Red circle points on ROC curves match E = 0.15 for each path in the parameter space. They have been used as a reference to check the null influence of A. Diamond points in the parameter’s space match points where ROC curves quit the tpr = 1 line (and thus the Ropt region). Except in the horizontal path (E = 0), the value of E was 0.123 g for all paths. Path 4, which is the projection of the remaining paths on the E axis, is able to control the reachability of Ropt, confirming the possibility of withdrawing A from the impact detection algorithm.

Moreover, path 5 shows the bad behavior of an impact detection algorithm, based only on the amplitude of acceleration signals.

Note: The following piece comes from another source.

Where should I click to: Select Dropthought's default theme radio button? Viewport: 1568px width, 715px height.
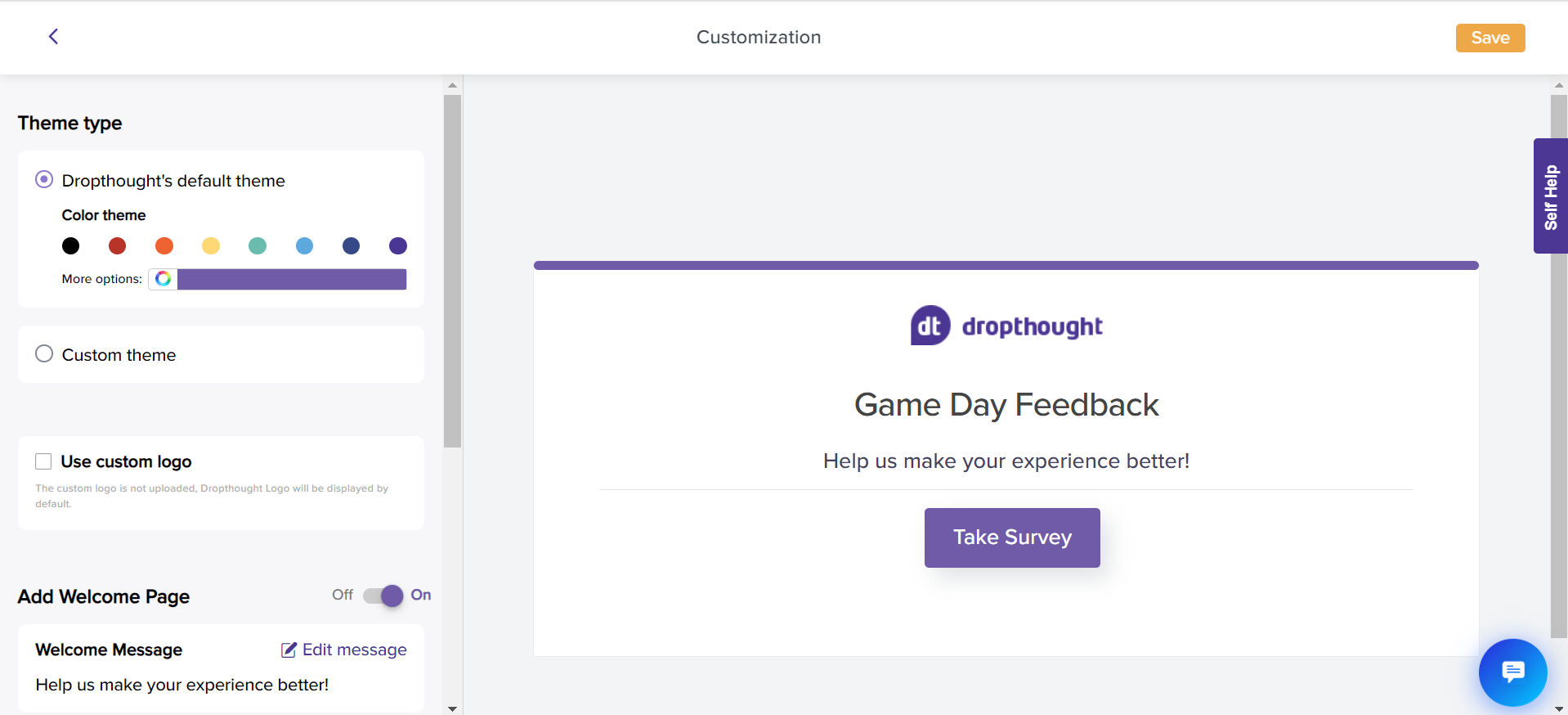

The associated ROC curve keeps a sensitivity of 100% (tpr = 1) provided the false positive rate is greater than 0.85.

The behavior of the learning method can be analyzed in path 4, on account to the null influence of A. The ROC curve associated with path 4 marks the point matched with the threshold E = Emmax = 0.115 g, obtained by the learning method using Equation (7), with a red asterisk (fpr = 0.37, tpr =1). This is a conservative position inside Ropt (α = 0.4). The ROC point associated with the EACmax value for non-impact activities (E = EACmax = 0.200) is shown with a black star point (fpr = 0.01, tpr = 0.5), which confirms that sampled energies are not a good choice to define the algorithm’s thresholds.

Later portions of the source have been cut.